When documentation reports that a research material has been characterized, two distinct questions are usually being answered: what is it? and how pure is the tested sample? These are not the same question, and they are not answered by the same analytical method. Understanding which technique addresses which question is central to reading a Certificate of Analysis with precision.

This guide explains the two methods most commonly cited for research-material characterization — reverse-phase high-performance liquid chromatography (RP-HPLC) and liquid chromatography–mass spectrometry (LC-MS) — what each one measures, why they are used together, and how to interpret the method information recorded on a COA. The aim is documentation literacy, not laboratory instruction.

Identity and Purity Are Separate Questions

It is tempting to treat a single high number as proof of everything, but purity and identity are independent properties. A sample can be highly pure and still not be the intended material; conversely, the correct material can be present alongside measurable impurities. Because the two questions are distinct, credible characterization addresses them with methods suited to each, and a COA typically records both separately.

Keeping the two apart is the first habit of careful interpretation: read a purity result as a statement about composition under a method, and an identity result as a statement about what the measured species is.

Reverse-Phase HPLC and Purity

Reverse-phase HPLC separates the components of a sample as they travel through a column at different rates, producing a chromatogram in which each component appears as a peak. The relative size of the target peak, under the stated method and detector, is what underlies a reported purity value.
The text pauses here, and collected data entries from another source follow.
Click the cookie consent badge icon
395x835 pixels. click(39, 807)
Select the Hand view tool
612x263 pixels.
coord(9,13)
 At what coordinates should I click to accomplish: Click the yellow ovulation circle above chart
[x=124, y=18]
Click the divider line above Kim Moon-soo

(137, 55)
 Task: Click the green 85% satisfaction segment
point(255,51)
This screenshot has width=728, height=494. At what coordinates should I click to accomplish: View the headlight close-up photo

What an RP-HPLC purity result describes

A purity figure derived from RP-HPLC describes the proportion of the tested sample attributable to the target peak under the specific conditions used — column, mobile phase, gradient, detector, and reporting limit. It is a property of the sample as measured, not an intrinsic, method-independent constant.

Why conditions matter

The same material can yield different chromatograms under different conditions, because separation depends on the method. This is why a purity value is only fully interpretable alongside the method that produced it. A figure presented without its method is difficult to compare or rely upon.

LC-MS and Identity

Liquid chromatography–mass spectrometry couples chromatographic separation with mass spectrometry, which measures mass-related information about the species present. Where RP-HPLC reports how much of the sample is the target peak, LC-MS contributes evidence about what that material is, by relating the measured mass information to the expected species.

Identity confirmation is therefore typically grounded in a method like LC-MS rather than in a purity number alone. The mass-related evidence supports the identification, and the method and conditions used are recorded so the basis for the conclusion is transparent rather than asserted.
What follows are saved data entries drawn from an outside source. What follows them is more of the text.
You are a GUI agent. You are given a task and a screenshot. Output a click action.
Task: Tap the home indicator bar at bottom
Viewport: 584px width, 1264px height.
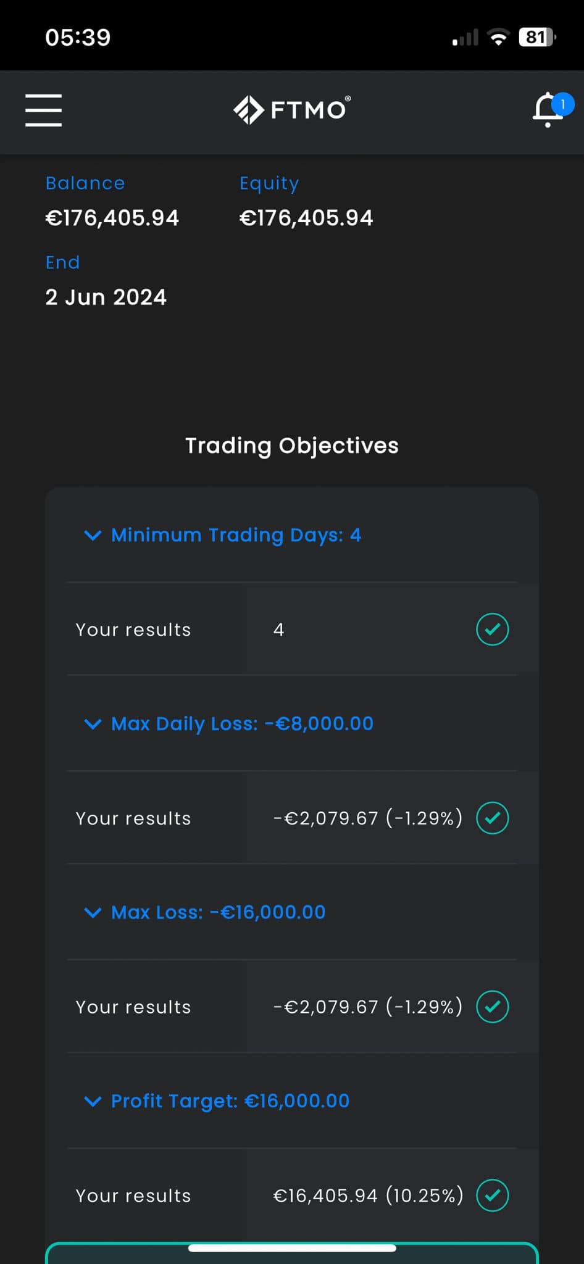(x=292, y=1248)
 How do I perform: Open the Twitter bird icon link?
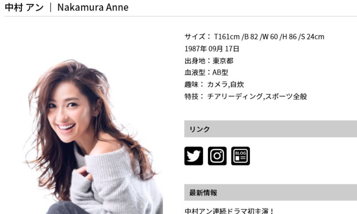[x=194, y=156]
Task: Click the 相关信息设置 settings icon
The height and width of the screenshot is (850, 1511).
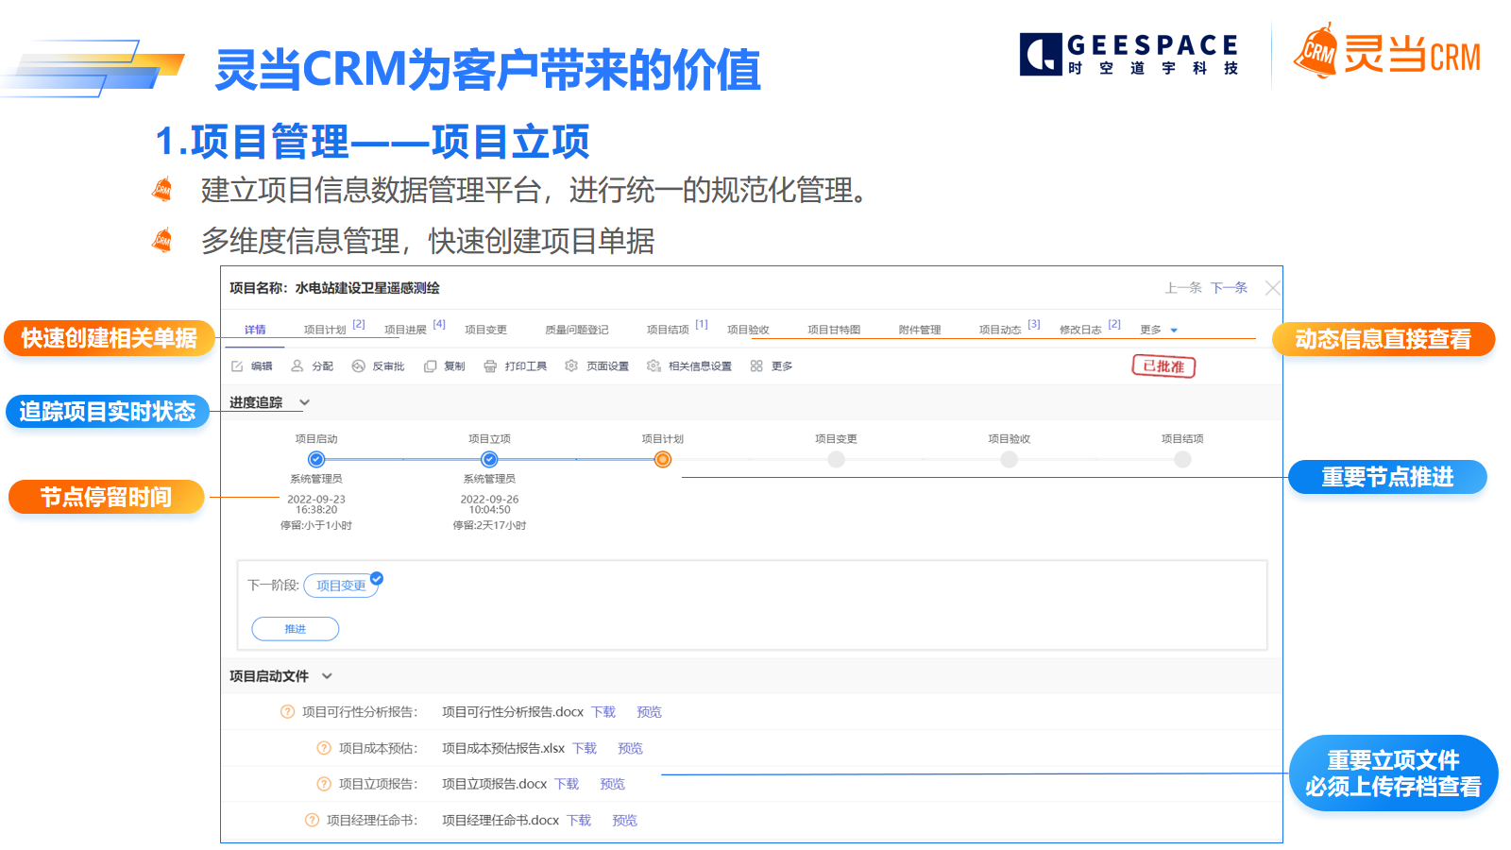Action: tap(654, 366)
Why the Two Methods Are Used Together

RP-HPLC and LC-MS are complementary precisely because they answer different questions:

  • RP-HPLC separates and quantifies, supporting a purity result.
  • LC-MS adds mass-related information, supporting an identity confirmation.
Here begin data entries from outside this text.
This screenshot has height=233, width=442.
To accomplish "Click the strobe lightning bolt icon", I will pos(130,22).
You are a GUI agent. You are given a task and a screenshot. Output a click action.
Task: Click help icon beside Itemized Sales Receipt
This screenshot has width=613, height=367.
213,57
Used together, they allow documentation to address both composition and identity for the tested sample, each with an appropriate technique. This pairing is a common reason a COA cites more than one method, and why reviewing both is more informative than focusing on a single figure. How these results sit within the wider document is covered in our guide to Certificates of Analysis.

Reading Method Information on a COA

Because results depend on methods, the method fields are not boilerplate — they are part of the result. When reviewing analytical data on a COA, laboratories commonly look for:

  • The method named for each result, so the technique behind the value is explicit.
  • The conditions sufficient to place the result in context.
  • Reporting or detection limits, which bound statements such as "not detected" — a substance not detected at or above a limit is not the same as proven absent.
  • Consistency between the methods cited and the results reported.

Confirming that method information is present and coherent is a standard part of a documentation review before a material enters a workflow — see our documentation review checklist.

What These Methods Do Not Establish

Analytical identity and purity results are evidence about a tested sample under stated conditions. On their own they do not establish:

  • Suitability for a specific research workflow — a determination made by the laboratory against its own SOPs.
  • That every unit in a shipment is identical to the tested sample; testing is performed on a sample.
  • Stability after the test date, particularly outside documented storage and handling conditions.
  • Any property a method does not measure, or any conclusion about human or veterinary use.

Key Takeaways

  • Purity and identity are separate questions answered by different methods.
  • RP-HPLC separates and quantifies, supporting a purity result that depends on the stated method.
  • LC-MS adds mass-related information that supports identity confirmation.
  • The two are complementary, which is why a COA often cites both.
  • A result is only interpretable alongside its method, conditions, and reporting limits.